The Ladies in Hats Have Their Say: The National Council of Catholic Women, Vatican II, and the Women's Movement, 1962–75

Saturday, January 8, 2011: 9:40 AM
Clarendon Room (Marriott Boston Copley Place)
Mary Henold , Roanoke College
This paper focuses on the National Council of Catholic Women (NCCW), a conservative umbrella organization for Catholic laywomen’s groups.  This organization is of particular interest because it provides one of the best opportunities to take the pulse of the “women in the pews” on a large scale at a most tumultuous time in the American Catholic church and in the nation as a whole.  This paper fits into a larger project designed to map American Catholic responses to the Second Vatican Council (Vatican II), a massive modernization effort within the church.

I will argue that the NCCW’s response to Vatican II was positive, at least initially.  These women tentatively embraced church renewal, and most intriguingly, linked it to a mild form of women’s rights talk.  This finding is certainly surprising; the NCCW was not considered to be a feminist organization, certainly not by Catholic feminists or by anyone else for that matter.  It was housed in and funded by the American Catholic hierarchy and was singled out by many a frustrated feminist for its negative stand on the Equal Rights Amendment and abortion rights. 

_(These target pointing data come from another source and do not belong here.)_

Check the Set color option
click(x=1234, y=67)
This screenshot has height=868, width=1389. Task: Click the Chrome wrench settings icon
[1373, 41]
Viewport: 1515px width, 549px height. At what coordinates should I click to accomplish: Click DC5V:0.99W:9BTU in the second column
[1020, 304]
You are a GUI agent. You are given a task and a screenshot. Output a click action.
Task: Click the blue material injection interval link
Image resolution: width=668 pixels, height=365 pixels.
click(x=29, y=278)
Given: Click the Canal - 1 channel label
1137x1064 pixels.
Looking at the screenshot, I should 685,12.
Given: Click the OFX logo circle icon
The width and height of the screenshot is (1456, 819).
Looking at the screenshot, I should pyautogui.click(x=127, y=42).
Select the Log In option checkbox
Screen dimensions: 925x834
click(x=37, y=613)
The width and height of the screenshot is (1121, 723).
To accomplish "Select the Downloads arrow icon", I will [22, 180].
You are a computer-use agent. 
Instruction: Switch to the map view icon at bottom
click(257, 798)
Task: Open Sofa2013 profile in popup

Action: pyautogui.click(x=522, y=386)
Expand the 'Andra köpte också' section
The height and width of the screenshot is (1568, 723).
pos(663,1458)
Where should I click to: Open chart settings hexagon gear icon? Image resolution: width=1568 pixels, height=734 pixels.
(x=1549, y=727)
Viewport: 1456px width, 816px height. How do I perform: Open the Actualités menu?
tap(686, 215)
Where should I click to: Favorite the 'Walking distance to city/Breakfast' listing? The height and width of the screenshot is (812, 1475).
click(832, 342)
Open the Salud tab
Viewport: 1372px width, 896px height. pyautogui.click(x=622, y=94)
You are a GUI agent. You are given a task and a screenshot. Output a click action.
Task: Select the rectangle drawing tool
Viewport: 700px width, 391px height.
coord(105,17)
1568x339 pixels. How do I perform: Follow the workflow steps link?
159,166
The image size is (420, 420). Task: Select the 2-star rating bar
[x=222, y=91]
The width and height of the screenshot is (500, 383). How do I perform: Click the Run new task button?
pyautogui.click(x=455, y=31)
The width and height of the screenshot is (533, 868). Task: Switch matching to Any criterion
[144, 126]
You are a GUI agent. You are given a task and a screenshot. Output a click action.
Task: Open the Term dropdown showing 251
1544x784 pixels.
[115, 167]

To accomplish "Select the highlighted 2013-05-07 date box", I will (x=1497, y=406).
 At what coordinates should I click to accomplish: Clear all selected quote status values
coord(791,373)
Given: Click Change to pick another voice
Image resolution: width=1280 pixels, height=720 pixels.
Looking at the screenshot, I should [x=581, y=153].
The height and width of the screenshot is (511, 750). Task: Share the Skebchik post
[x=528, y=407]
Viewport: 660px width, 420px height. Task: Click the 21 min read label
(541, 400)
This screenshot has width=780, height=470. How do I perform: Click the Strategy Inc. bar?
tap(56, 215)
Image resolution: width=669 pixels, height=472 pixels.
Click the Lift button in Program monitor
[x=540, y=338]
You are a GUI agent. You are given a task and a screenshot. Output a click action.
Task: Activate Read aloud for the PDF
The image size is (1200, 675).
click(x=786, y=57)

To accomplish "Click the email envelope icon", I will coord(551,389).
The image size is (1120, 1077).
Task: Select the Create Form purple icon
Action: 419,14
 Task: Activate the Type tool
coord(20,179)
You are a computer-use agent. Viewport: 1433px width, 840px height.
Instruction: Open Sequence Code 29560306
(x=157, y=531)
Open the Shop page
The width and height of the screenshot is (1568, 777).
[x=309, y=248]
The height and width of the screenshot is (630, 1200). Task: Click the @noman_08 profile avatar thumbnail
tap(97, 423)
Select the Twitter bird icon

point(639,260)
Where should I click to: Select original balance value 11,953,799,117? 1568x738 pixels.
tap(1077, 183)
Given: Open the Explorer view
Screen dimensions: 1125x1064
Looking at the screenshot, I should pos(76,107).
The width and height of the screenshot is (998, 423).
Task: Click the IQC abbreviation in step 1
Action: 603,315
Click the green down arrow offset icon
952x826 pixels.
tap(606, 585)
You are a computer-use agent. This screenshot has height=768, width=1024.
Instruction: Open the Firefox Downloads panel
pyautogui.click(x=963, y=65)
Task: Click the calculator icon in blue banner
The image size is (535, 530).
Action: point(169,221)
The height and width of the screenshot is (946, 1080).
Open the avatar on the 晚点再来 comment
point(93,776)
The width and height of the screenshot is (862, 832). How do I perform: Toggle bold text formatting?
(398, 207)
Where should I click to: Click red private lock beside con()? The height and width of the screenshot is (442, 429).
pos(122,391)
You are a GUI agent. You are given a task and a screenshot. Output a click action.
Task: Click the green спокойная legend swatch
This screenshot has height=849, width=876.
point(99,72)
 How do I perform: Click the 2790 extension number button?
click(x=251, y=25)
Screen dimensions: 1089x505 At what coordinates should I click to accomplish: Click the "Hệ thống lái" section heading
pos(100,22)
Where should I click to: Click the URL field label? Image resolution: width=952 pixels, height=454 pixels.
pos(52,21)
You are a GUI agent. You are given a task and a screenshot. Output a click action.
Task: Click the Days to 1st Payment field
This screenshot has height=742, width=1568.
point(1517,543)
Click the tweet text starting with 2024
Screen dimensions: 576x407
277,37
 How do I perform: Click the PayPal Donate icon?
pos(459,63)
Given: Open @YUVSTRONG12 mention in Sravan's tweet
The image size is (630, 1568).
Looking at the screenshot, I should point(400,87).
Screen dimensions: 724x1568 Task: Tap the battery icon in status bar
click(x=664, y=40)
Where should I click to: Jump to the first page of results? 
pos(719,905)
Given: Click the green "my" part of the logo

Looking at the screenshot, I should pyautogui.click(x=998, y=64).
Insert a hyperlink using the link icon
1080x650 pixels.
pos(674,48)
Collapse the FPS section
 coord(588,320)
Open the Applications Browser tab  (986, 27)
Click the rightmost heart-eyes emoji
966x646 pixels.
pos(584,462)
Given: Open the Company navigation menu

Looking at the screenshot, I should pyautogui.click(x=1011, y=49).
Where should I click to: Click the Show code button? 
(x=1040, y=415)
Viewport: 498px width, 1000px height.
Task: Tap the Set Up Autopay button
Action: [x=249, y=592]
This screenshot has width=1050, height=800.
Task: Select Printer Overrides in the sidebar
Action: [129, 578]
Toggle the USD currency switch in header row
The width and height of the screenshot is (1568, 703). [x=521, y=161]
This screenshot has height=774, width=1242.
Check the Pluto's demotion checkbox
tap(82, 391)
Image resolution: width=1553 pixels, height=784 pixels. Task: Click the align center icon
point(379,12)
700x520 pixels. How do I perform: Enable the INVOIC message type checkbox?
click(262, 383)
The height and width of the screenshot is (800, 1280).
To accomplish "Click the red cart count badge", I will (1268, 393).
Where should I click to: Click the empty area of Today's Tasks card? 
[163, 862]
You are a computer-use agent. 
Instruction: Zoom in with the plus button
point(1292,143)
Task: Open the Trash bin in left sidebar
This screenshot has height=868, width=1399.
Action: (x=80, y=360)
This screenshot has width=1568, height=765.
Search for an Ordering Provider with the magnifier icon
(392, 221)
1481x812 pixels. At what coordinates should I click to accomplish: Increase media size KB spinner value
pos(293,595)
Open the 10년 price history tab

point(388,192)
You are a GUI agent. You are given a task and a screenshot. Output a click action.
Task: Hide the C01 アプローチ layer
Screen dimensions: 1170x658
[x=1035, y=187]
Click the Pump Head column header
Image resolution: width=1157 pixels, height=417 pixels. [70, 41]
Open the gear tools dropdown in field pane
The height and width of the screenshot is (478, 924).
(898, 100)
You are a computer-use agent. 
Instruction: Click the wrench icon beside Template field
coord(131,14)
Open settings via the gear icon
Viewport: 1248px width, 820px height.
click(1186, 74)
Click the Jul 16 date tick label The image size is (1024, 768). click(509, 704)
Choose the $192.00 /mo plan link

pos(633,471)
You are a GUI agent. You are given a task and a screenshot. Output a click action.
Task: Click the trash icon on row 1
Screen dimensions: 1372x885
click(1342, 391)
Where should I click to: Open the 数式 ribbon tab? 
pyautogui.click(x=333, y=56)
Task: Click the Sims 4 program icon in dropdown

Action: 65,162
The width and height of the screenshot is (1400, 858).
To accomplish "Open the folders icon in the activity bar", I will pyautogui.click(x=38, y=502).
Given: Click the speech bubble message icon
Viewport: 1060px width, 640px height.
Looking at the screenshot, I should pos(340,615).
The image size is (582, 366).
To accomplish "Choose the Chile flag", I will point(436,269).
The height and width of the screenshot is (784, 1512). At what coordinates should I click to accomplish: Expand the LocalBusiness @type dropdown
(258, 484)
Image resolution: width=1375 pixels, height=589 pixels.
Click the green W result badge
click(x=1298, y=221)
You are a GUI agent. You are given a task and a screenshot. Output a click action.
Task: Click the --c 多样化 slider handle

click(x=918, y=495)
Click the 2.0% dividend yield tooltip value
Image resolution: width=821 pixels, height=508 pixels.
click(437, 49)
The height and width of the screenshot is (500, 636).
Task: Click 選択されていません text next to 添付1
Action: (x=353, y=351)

This raises several key questions: how did the NCCW define for itself the renewal process that would drastically reshape its membership’s experience of the sacred?  How did their conception of themselves as women influence their positions?  The papers of the NCCW make clear that assumptions about how conservative Catholic women might have responded are inadequate.  Their reactions changed over time and were very complex, richly so, showing a group of women who do not fit standard definitions.  Though viewed by the left as old-fashioned, fuddy-duddy obstructionists in pill-box hats, the NCCW proved quite interested, if not whole-heartedly committed, to renewal and women’s rights.  Their approaches to both movements complicate our understanding of each.